Hud, Ad Kavmi'ne gönderilen bir peygamberdir. Onlara yalnız Allah' a
tapmalarını, putlardan geçmelerini, Allah'tan başka ilah olmadığını
söylüyordu. Kavmi: "Demek sen, Allah'a kulluk edelim ve atalarımızın
taptıklarını bırakalım diye mi geldin. Eğer doğrulardan isen bizi tehdit
ettiğin; azabı bize getir." dediler. Hud(as) onlara, "Artık size
rabbbinizden azap ve hışım inmiştir" Ayette, "Emrimiz gelince Hud'u
ve onunla beraber iman edenleri bizden bir rahmetle kurtardık, onları çok
ağır bir azaptan kurtuluşa erdirdik." 4. Hz. Salih'in Hicreti: Hz.
Salih peygamber, Semud Kavmi'ne gönderilmiştir.

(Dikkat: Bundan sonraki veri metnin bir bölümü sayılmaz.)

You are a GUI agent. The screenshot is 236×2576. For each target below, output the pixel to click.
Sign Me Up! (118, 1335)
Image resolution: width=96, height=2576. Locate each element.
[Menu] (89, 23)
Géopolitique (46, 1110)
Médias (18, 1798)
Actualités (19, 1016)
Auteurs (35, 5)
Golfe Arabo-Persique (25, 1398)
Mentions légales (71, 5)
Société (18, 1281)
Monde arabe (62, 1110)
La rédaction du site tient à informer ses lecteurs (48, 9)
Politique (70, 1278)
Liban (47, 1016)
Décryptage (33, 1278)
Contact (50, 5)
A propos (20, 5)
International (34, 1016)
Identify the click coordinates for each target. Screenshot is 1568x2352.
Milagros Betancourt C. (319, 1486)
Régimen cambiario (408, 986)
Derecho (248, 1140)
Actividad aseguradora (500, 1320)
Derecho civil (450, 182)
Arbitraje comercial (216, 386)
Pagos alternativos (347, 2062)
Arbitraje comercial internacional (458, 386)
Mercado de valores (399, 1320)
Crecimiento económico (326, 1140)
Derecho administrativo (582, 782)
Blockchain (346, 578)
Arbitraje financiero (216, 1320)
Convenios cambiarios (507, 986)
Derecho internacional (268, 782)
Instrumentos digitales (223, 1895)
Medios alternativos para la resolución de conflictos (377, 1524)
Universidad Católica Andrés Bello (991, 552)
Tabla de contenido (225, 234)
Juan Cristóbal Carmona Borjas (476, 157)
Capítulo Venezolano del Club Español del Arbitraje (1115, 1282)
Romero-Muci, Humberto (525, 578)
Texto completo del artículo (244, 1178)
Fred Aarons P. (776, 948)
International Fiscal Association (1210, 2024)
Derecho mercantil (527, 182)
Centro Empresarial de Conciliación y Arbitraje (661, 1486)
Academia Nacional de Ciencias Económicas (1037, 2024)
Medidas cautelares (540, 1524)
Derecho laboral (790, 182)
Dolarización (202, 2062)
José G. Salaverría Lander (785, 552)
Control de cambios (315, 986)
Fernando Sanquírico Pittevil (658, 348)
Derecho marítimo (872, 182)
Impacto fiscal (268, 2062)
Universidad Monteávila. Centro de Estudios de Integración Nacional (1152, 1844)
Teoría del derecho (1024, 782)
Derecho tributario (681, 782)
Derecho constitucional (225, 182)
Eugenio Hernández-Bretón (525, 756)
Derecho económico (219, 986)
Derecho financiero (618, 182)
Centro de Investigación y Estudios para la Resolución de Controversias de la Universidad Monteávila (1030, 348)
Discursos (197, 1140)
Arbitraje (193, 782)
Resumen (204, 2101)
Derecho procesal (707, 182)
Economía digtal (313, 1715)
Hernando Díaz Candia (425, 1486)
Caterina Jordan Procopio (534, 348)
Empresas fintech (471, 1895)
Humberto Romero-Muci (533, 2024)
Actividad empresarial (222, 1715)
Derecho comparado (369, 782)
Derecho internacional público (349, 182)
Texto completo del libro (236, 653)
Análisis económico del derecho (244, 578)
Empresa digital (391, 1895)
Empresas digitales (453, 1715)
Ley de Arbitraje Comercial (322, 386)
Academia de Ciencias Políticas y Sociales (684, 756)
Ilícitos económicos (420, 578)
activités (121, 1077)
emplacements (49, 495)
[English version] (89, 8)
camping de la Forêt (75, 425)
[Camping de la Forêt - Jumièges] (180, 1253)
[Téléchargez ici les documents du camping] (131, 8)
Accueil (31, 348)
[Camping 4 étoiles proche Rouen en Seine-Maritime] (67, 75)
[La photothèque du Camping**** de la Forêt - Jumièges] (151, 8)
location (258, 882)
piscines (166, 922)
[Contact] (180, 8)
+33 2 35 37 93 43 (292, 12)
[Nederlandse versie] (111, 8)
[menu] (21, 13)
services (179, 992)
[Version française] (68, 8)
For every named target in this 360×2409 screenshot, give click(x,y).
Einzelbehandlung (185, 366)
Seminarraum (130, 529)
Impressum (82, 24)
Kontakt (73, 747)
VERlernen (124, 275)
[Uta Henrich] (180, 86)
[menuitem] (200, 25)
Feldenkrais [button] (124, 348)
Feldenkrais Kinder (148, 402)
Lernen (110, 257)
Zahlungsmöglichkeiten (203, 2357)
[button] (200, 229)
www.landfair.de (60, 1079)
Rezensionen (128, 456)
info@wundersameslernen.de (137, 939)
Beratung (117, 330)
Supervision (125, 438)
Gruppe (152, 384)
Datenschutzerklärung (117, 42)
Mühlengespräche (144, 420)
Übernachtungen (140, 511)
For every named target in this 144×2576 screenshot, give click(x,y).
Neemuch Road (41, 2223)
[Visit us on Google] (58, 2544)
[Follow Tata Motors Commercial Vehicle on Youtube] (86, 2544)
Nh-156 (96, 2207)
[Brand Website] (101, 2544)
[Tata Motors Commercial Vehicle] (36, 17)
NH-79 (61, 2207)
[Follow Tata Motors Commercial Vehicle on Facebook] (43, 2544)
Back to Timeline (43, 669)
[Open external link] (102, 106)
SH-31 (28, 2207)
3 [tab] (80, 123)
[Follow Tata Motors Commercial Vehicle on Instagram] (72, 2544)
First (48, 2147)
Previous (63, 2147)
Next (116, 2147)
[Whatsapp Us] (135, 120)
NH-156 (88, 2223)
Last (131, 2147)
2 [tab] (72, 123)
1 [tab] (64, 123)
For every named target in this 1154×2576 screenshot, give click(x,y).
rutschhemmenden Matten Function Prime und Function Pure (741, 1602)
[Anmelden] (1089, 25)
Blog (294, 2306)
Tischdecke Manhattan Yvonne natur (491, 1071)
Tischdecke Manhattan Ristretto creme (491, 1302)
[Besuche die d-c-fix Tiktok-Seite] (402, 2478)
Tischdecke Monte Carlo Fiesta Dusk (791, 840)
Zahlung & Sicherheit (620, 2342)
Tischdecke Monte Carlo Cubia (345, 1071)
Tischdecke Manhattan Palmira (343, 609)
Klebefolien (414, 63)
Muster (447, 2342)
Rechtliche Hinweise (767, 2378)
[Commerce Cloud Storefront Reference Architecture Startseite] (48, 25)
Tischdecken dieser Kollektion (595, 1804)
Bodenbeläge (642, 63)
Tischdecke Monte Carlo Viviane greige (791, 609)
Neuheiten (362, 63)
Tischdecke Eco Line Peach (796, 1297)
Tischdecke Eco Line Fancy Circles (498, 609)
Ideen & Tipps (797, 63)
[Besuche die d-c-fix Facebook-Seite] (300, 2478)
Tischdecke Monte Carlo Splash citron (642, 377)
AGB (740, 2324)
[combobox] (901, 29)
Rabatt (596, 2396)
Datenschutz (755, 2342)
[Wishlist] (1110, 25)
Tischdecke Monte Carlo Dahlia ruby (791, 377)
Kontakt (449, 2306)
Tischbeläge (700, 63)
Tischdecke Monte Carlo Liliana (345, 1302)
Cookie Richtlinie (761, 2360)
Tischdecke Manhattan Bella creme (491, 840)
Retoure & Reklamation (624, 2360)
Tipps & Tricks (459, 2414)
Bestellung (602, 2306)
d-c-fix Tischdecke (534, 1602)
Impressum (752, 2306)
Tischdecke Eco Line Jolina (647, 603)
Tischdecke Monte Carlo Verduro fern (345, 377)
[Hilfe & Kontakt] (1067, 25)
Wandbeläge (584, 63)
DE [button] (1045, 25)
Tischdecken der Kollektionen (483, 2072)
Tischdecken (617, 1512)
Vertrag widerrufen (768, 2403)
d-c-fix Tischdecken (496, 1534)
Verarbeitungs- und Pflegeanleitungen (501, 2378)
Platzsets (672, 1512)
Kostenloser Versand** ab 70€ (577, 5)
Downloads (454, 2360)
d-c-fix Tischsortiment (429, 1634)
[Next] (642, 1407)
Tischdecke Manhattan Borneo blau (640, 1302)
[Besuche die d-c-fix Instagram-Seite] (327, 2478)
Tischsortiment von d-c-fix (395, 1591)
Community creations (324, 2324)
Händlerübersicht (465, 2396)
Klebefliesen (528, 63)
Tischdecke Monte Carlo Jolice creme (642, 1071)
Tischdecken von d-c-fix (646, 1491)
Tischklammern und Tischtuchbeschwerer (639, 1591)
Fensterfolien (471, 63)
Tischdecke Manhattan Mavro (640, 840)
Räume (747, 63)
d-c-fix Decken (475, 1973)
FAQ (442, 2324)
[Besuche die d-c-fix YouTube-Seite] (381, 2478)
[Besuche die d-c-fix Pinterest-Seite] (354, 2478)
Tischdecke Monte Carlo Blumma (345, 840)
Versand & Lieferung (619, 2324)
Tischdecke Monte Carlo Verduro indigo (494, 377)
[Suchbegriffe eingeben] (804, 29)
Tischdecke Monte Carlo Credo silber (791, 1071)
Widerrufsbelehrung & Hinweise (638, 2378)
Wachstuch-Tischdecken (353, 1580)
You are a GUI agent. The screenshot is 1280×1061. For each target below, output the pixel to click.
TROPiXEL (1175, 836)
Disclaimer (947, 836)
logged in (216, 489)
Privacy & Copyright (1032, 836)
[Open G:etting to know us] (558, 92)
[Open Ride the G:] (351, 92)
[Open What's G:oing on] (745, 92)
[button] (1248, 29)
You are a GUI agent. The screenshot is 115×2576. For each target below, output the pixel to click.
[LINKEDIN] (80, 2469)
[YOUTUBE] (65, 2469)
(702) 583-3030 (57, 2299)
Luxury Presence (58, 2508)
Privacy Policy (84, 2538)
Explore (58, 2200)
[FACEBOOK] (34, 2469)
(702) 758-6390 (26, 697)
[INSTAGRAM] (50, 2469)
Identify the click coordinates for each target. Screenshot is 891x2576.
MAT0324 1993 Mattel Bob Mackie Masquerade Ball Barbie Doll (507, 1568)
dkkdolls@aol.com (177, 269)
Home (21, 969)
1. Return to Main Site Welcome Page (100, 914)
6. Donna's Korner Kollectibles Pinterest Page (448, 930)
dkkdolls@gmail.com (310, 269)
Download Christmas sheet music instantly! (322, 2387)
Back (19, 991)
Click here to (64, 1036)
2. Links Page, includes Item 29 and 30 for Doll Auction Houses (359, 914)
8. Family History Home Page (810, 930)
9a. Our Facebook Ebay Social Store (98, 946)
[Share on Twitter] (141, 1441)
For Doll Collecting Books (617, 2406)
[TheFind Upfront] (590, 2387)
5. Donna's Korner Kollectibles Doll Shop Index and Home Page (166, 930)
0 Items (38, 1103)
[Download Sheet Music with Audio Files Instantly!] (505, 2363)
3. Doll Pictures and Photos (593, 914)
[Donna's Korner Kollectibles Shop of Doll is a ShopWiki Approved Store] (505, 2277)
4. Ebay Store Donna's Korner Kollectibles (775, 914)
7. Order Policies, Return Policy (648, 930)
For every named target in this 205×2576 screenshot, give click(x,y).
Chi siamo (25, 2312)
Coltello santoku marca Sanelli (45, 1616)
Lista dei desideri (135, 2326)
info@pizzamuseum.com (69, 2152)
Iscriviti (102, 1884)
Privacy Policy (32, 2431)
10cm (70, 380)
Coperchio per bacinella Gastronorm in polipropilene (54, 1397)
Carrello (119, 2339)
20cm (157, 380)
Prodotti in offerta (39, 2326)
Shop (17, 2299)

O da, Semud Kavmi'ne
"Allah'a kulluk etmelerini, Allah'ın bir olduğunu, Allah'ın kendilerini
topraktan yaratıp nimetler içinde yaşattığını, O'na yönel-melerini, mağfiret
dileyip tövbe etmelerini" söyledi. Hz. Salih'in davetini reddettiler.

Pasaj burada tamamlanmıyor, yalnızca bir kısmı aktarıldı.